Gegner des G-8-Gipfels 2007 in Heiligendamm bekannten sich zum Anschlag auf den
Pavillon du Lac
Lutz Schnedelbach und Andreas Kopietz
Das Feuer im Pavillon du Lac am Tegeler See ist offenbar von Linksautonomen
gelegt worden. Das geht aus einem Bekennerschreiben hervor, das am Dienstag bei
der Berliner Zeitung einging. Die Verfasser haben den Brief mit "autonome
gruppen/militant people (mp)" unterzeichnet.
In dem dreiseitigen Schreiben heißt es unter anderem: "Wir haben in der Nacht
vom 16. auf den 17. Oktober das Gästehaus des Auswärtigen Amtes am Schwarzen
Weg in Berlin-Tegel in Brand gesetzt." Mit dieser Aktion habe man die "neue
deutsche Außenpolitik" im ökonomischen und militärischen Sinne "offensiv
angreifen" wollen. Der Brief bezieht sich auf den für 2007 im Ostseebad
Heiligendamm geplanten G-8-Gipfel und ist überschrieben mit: "No G 8 - 2007 -
die Verhältnisse zum Tanzen bringen!
Die Polizei hält den Brief für authentisch. Die Ermittler des Staatsschutzes
schließen aus, dass die Verfasser Trittbrettfahrer sind. Mit den "autonomen
gruppen" hat es die Polizei nicht zum ersten Mal zu tun. Mehrmals wurden in den
vergangenen Jahren in ihrem Namen Brandanschläge, zum Beispiel auf Supermärkte
wie Extra und Wal-Mart, begangen. Die Täter wurden nie gefasst. Ende Mai wurde
- offenbar von diesen Tätern - der Eigentümer des Kreuzberger Wohnhauses
Yorckstraße 59 bedroht, nachdem er dort ein linkes Wohnprojekt räumen ließ.

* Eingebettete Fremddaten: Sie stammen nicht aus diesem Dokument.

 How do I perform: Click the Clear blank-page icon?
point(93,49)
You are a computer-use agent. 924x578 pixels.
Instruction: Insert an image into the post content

Die Höhe des Schadens, den der Brandanschlag in Tegel verursachte, ist noch
nicht errechnet. Das Gebäude steht auf dem Gelände der "Villa Borsig", die vom
Auswärtigen Amt ab Dezember als neue Fortbildungs- und Ausbildungsstätte
genutzt werden soll. Der vom Bundesamt für Bauwesen und Raumordnung renovierte
und ausgebaute Pavillon sollte den Diplomaten als Kantine dienen. Die Eröffnung
war für Dezember geplant. Bereits vor vier Wochen war die Technik in dem
zweigeschossigen Gebäude abgenommen worden.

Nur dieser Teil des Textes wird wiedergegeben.